Anything helps, Thanks!


----------



## SHCP (Mar 1, 2012)

I am building this show as well, and am doing the same effect as I did with Beauty and the Beast.
I built a raised platform with a steel grate that has lights and a strobe beneath it. It also has a smoke machine rigged. We just have the actor stand on the unit while we use the smoke and light effects, which look really nice streaming from the steel grate, and give her time to remove the makeup appliances and costume to appear changed.

Can't help with the cow, we rented ours from a local college. Good luck with your show.

Tim


avaldez said:


> Hi,
> 
> I am working on Into the Woods, and was hoping if anyone has any ideas or suggestions on how to complete the witch's transformation as seamlessly as possible. Also, I am debating whether or not I want to make a cow or rent one. I need the cow to be calf size (obviously) and a contact I had to rent a cow, was trying to give me a 6 foot long cow. Any ideas or suggestions on the how-to or best way to construct milky-white or a good company to rent a calf-sized cow.
> 
> Anything helps, Thanks!


----------



## BrianWolfe (Mar 6, 2012)

I have two cows, a chicken and the giant's harp from the original Broadway production that I rent out.




Call 845-534-9120 or email [email protected]


----------



## CatieO (Mar 19, 2012)

We made our cow a costumed actor and it worked to a pretty nice effect. Don't know if that's an option for you. 

The trick to the witch's transformation (I've teched this show twice and was the witch the third time around) is practicing the costume change and coordinating with your designer to make sure everything is quick-changed to a ridiculous level. I realize that's kind of obvious, but you'd be suprized what a little velco can do. 

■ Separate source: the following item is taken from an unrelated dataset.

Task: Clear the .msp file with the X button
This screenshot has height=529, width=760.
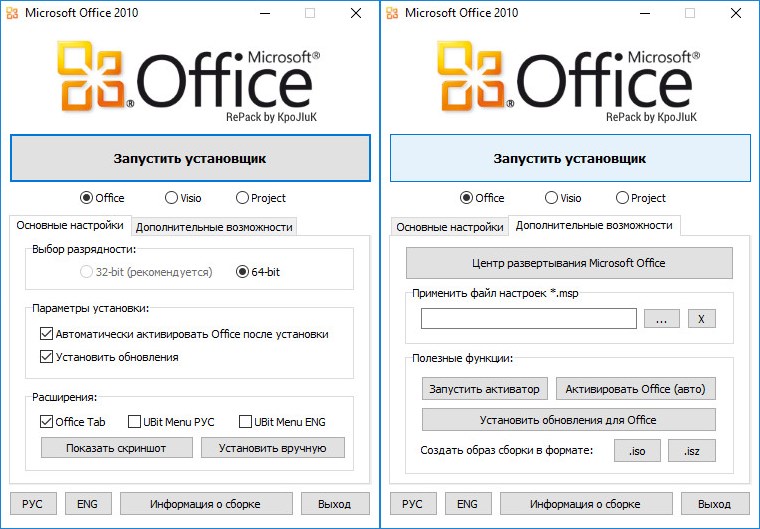Action: 701,319
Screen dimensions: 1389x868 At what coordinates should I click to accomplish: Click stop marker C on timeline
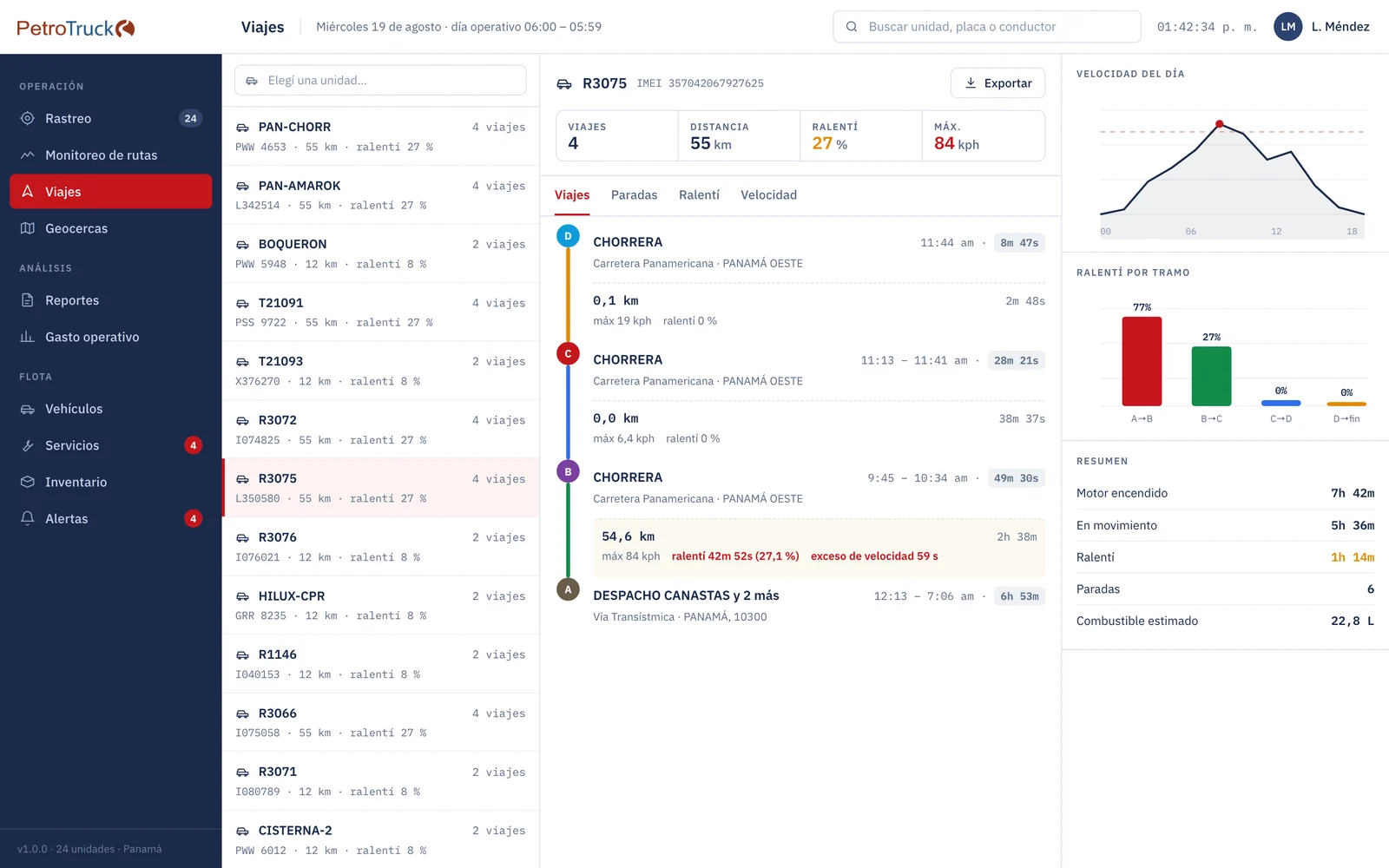pos(568,353)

When I performed as the witch, we actually built a "quick-change" costume based on quick-change magic act costumes, so it took literally 2 seconds to change. Depending on your prosthetics/wigs, they can be detattched backstage and kept on with a bare minimum (so the wig can be pulled off easily, ect). 

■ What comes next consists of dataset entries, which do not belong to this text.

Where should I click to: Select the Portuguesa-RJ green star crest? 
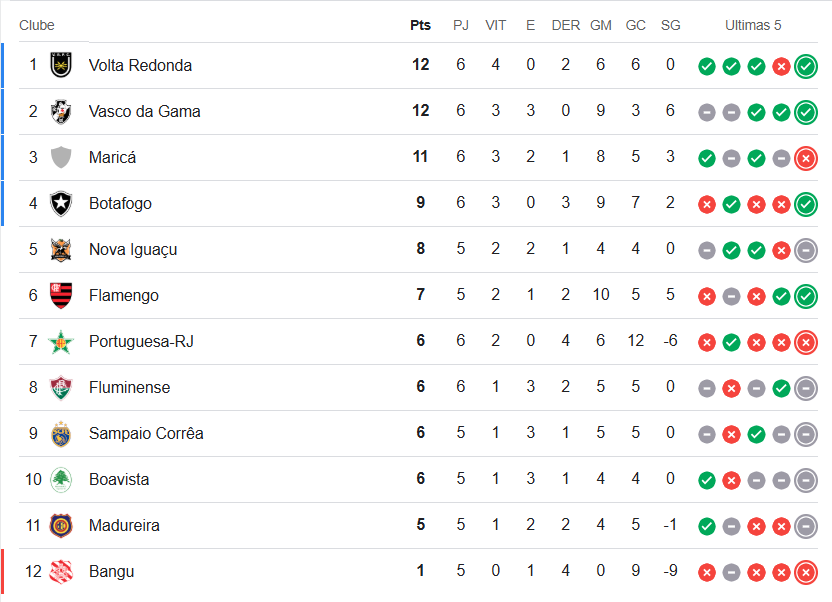(x=61, y=341)
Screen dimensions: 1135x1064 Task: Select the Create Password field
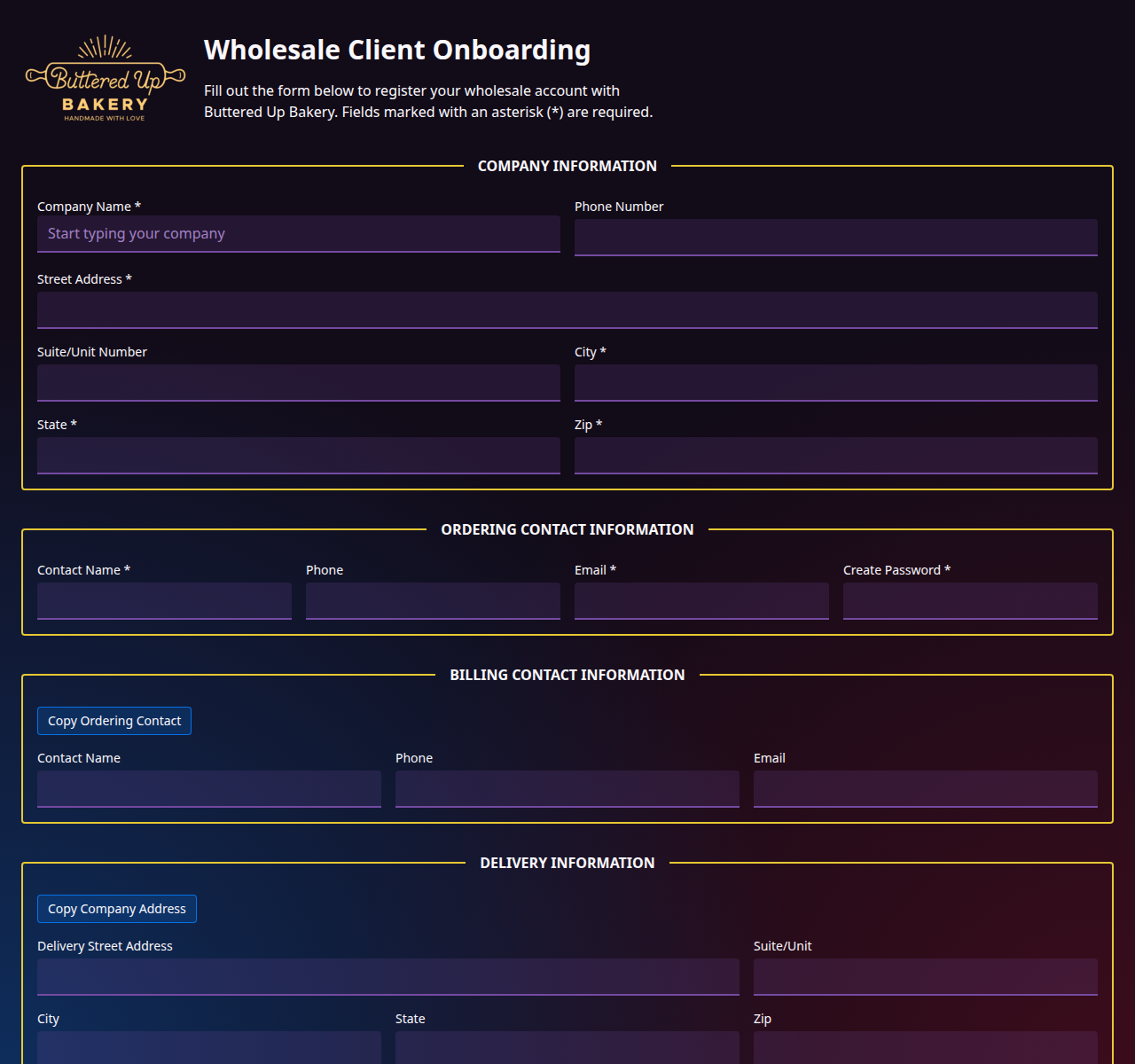[970, 600]
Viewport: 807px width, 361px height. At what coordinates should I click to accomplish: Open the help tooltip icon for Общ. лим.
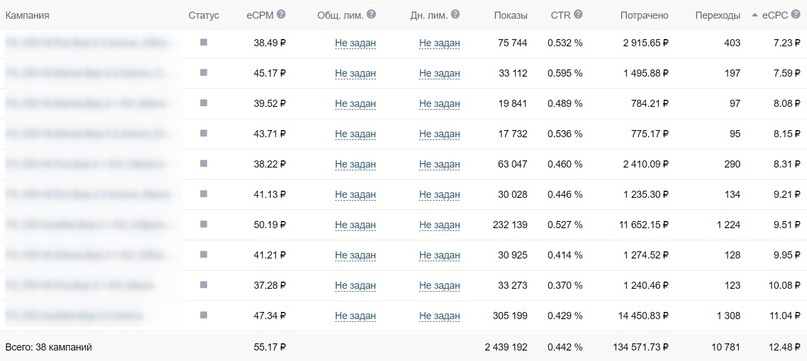pyautogui.click(x=372, y=14)
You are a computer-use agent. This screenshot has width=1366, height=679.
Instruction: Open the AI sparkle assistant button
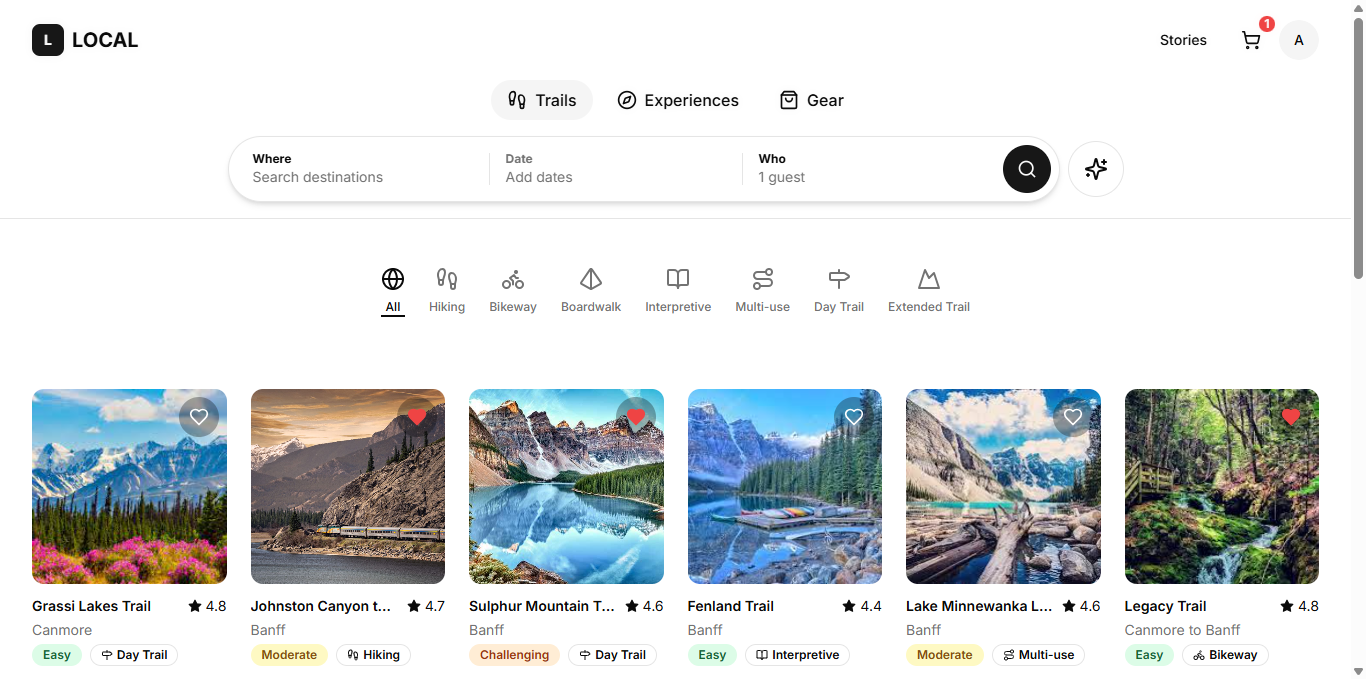[x=1095, y=169]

One cheap and visually awesome trick is to build a cape with a large sweep, so the witch can sweep it up and around to hide the transformation. If you time it right, it can look amazing.

Into the Woods is a beast! Good luck!


----------



## StewTech (Apr 2, 2012)

During a local production of Into the Woods I helped with, they originally staged the witch to swap out with a body double during the song and just mouth the words. With the wig and heavy prosthetics, no one would be able to tell the difference.

However, the effect simply didn't work. The director wanted the witch to be visible fully the entire time. So the body doubles switched places.

The double was dressed as the young witch and would hide behind a tree flat which was beside a trap door. The real witch would hit her mark, drink the goblet and go down in the trap, and in a cloud of fog and flash of light, the double would jump out from the tree flat, and strike an identical pose right behind the trap. With proper back lighting, the effect was that an old body melted off the witch.

If you can figure out a way to do it, I highly recommend a trap door.

Swap them that way, like in this video.
Into the Woods - Pre Broadway - Witch Transformation - YouTube


----------



## BrianWolfe (Apr 2, 2012)

That was a great video link. Thanks. That is the Milky White I have in rental stock.


----------